Imprimerie du Père Duchesne en 1793, où est arrêté Hébert ; il sera guillotiné le 24 mars 1794

Imprimerie de Jacques-René Hébert

La Cour des Miracles, siège de l'imprimerie du Père Duchêne

Dans la nuit du 13 au 14 mars 1794, les gendarmes du Comité de sûreté générale se présentent au 9 rue des Forges, dans la cour des Forges de Bonne-Nouvelle. C'est ici, dans un lacis de ruelles héritées de l'ancienne Cour des Miracles, qu'Hébert a installé depuis quelques mois l'imprimerie du Père Duchesne. Depuis le numéro 313, la feuille ne porte plus l'adresse de la rue Neuve-de-l'Égalité : elle s'est déplacée de quelques pas vers cette cour plus discrète, sans quitter le quartier Bonne-Nouvelle où ses crieurs l'écoulent à des dizaines de milliers d'exemplaires.

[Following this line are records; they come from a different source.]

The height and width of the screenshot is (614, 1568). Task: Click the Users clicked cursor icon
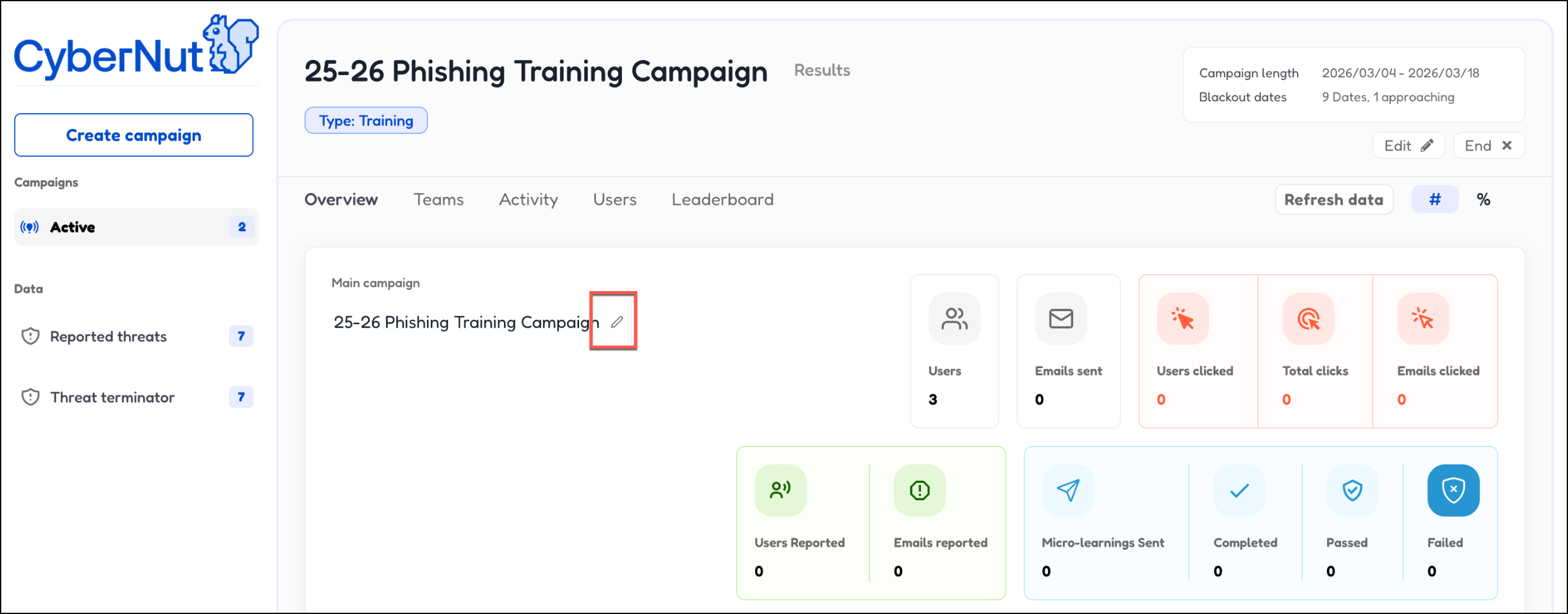pyautogui.click(x=1182, y=319)
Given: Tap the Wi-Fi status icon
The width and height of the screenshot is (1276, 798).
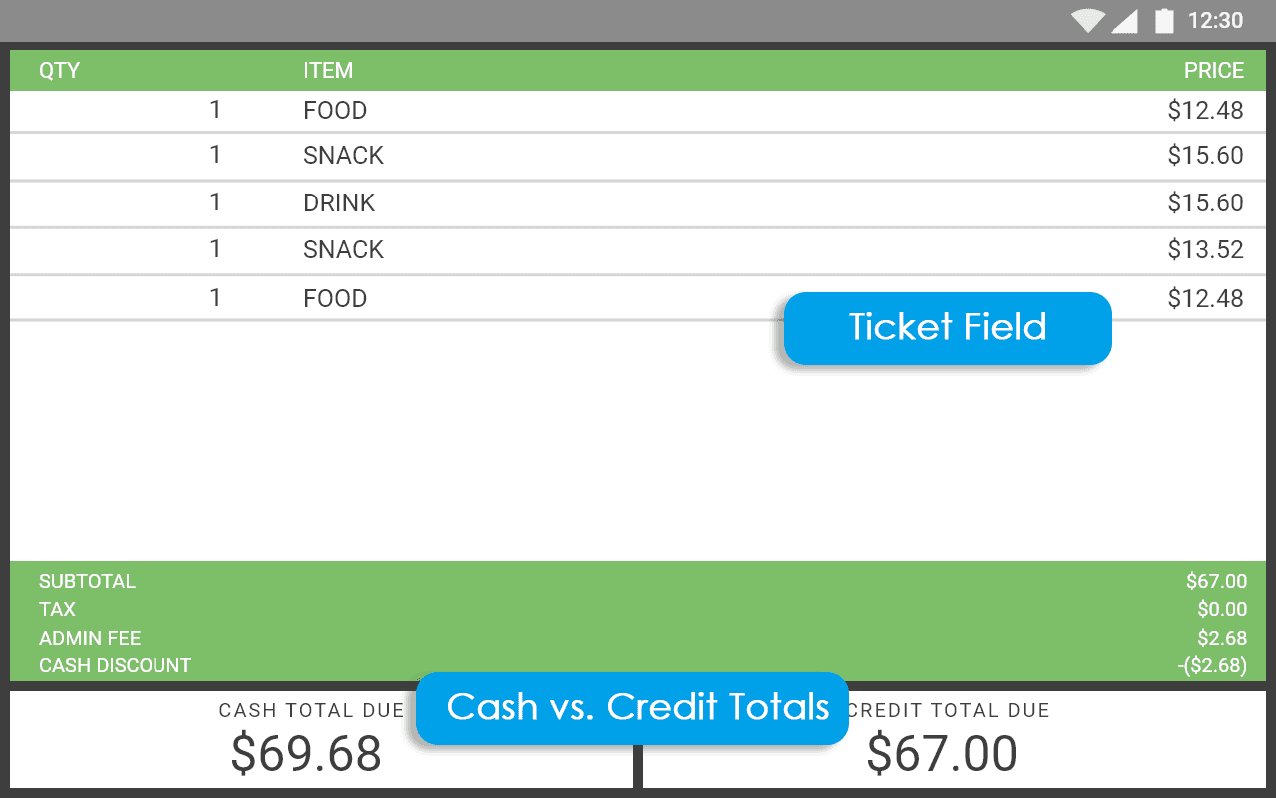Looking at the screenshot, I should pos(1087,21).
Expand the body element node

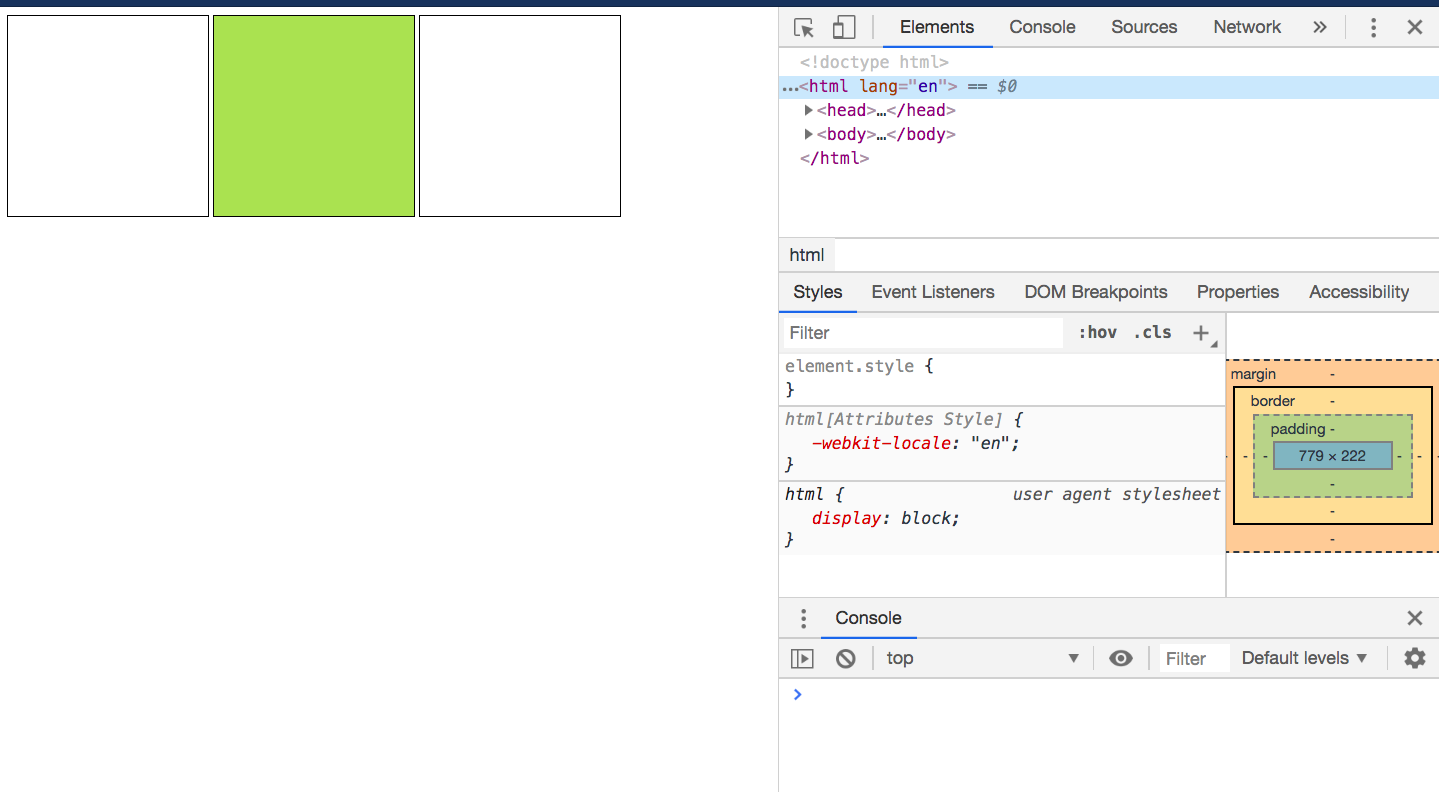809,134
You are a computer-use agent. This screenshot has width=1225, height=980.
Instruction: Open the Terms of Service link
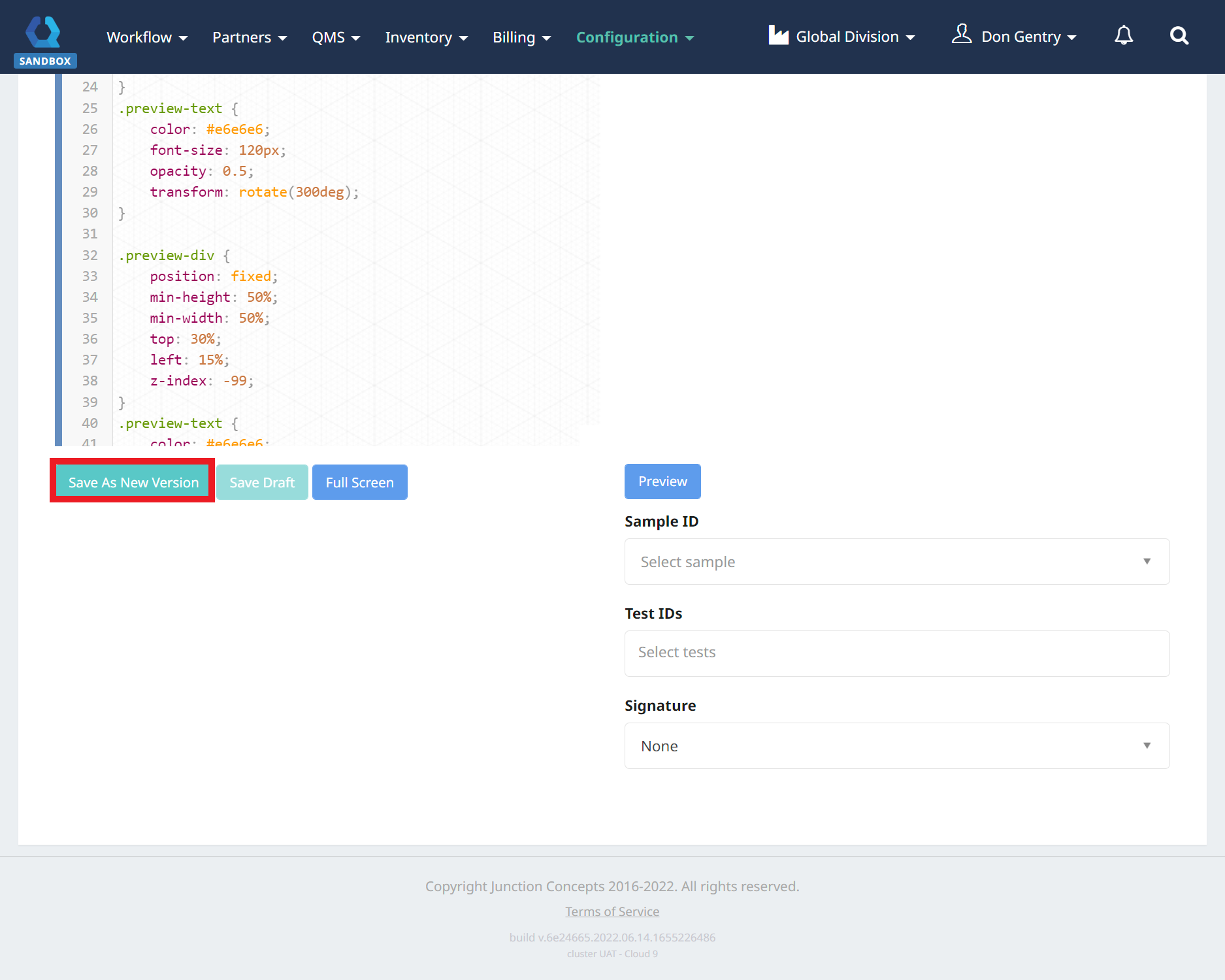coord(612,912)
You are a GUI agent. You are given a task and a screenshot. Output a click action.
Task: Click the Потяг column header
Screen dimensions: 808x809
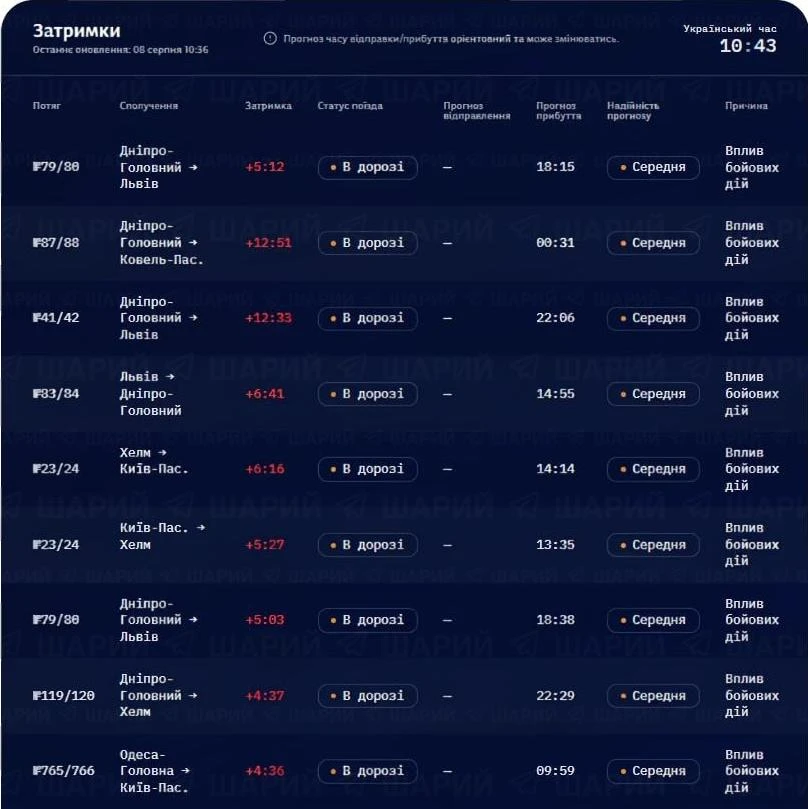pos(46,106)
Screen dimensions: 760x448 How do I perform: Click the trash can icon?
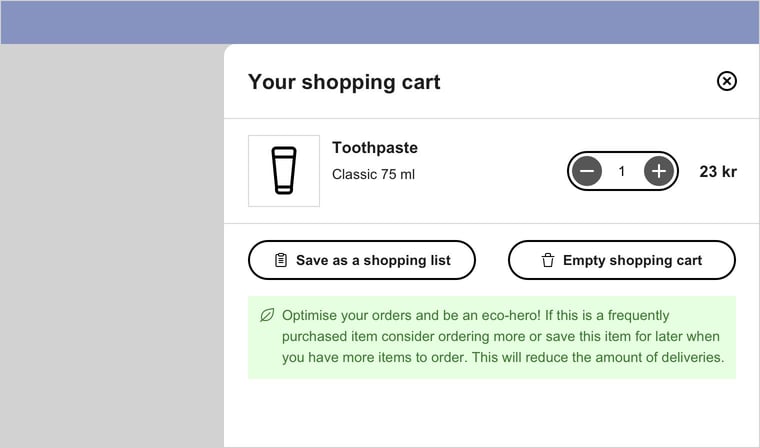pyautogui.click(x=548, y=260)
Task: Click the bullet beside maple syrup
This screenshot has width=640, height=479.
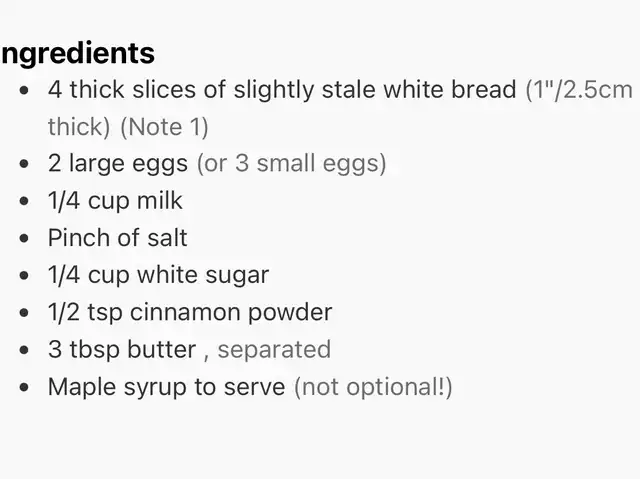Action: (24, 387)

Cette nuit-là, c'est fini. Hébert et Ronsin sont arrêtés. Dix jours plus tôt, le 4 mars, les Cordeliers avaient voilé de noir la Déclaration des droits et appelé à l'insurrection contre la Convention — un geste théâtral qui n'avait pas été suivi d'actes. Robespierre et Saint-Just n'ont pas attendu davantage. L'arrestation est l'aboutissement d'un amalgame soigneusement préparé par Fouquier-Tinville : chefs cordeliers, militants de sections et suspects étrangers sont mêlés en une seule et même « conspiration ».

Le procès s'ouvre le 21 mars. Le 24, au soir, dix-neuf condamnés montent sur la charrette. Hébert, qui avait accompagné tant d'autres à l'échafaud avec ses grandes colères imprimées, doit être traîné de force jusqu'à la guillotine. Les presses de la rue des Forges se taisent avec lui — le numéro 358 sera le dernier.